Woolworths to revamp responsible sourcing program
The program, replacing the current ‘ethical sourcing policy’, will see Woolworths improve oversight of social compliance processes to “help ensure human rights and internationally recognised labour standards are upheld across its global supply chain.”
The new initiative will require all direct and own brand suppliers to submit social compliance assessments to Woolworths within the next 18 months.
“We’re committed to being a responsible retailer and ensuring the human rights of all workers in our operations and supply chains are protected,” said a Woolies spokesperson. “The release of our Responsible Sourcing Program will help us to deliver on this commitment and improve the lives of workers in our supply chain.
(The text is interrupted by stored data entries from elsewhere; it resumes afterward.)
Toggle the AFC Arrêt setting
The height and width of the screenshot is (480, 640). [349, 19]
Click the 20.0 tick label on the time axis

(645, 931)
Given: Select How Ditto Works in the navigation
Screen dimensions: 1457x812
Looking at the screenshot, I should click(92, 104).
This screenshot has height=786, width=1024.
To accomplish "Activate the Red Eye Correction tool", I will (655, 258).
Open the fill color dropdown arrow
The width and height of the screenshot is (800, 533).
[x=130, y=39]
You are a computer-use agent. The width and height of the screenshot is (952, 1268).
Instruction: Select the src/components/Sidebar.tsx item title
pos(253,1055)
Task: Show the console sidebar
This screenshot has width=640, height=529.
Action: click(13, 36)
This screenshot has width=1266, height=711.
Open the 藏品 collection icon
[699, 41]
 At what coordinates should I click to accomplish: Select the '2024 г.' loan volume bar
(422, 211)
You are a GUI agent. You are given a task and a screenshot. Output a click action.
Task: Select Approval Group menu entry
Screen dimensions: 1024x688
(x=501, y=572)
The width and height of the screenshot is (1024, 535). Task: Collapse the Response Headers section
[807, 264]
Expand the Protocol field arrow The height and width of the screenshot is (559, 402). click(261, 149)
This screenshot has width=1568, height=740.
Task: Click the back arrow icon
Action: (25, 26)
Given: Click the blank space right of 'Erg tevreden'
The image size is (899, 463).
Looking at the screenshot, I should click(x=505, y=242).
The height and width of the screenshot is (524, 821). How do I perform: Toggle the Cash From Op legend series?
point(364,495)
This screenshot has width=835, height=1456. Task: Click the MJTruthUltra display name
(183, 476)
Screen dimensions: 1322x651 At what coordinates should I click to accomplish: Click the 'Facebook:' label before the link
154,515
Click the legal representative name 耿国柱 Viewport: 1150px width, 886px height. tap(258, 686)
We’ll engage closely with our supplier partners on their compliance requirements over the next 18 months and work hard to make the process as seamless and smooth as possible.”
A key part of the program is the ability for suppliers who are already compliant with third-party schemes with other retailers can avoid doubling up, as Woolies program will allow recognition of several recognised programs.
Globally, these recognised social compliance programs are:
- Supplier Ethical Data Exchange (Sedex) and SMETA, which are already recognised by Coles and Aldi
- Amfori Business Social Compliance Initiative (BSCI)
- Social Accountability (SA) 800
- International Councils of Toy Industries (ICTI) Ethical Toy Program
- Worldwide Responsible Accredited Production (WRAP)
- Global Good Agricultural Practices (GAP) G.R.A.S.P.
The ‘mutual recognition’ approach will save suppliers from extra red tape and unnecessary costs, and were selected to cover a wide mapping of suppliers. The decision is part of a larger movement in the industry to become more ethically and environmentally sustainable, seen most publicly in the recent ban on single use plastic bags – a decision which has caused a number of issues for the retailers and customers alike.
The removal of single-use plastics is part of a national push to reduce the eight million tonnes of plastic that ends up in the world’s oceans each year, according to United Nations Environment Programme figures. Though acting in good faith, the ban drew ire from customers, forcing Woolies to back-flip on charging 15 cents for a reusable bag – instead offering them free through to July 8.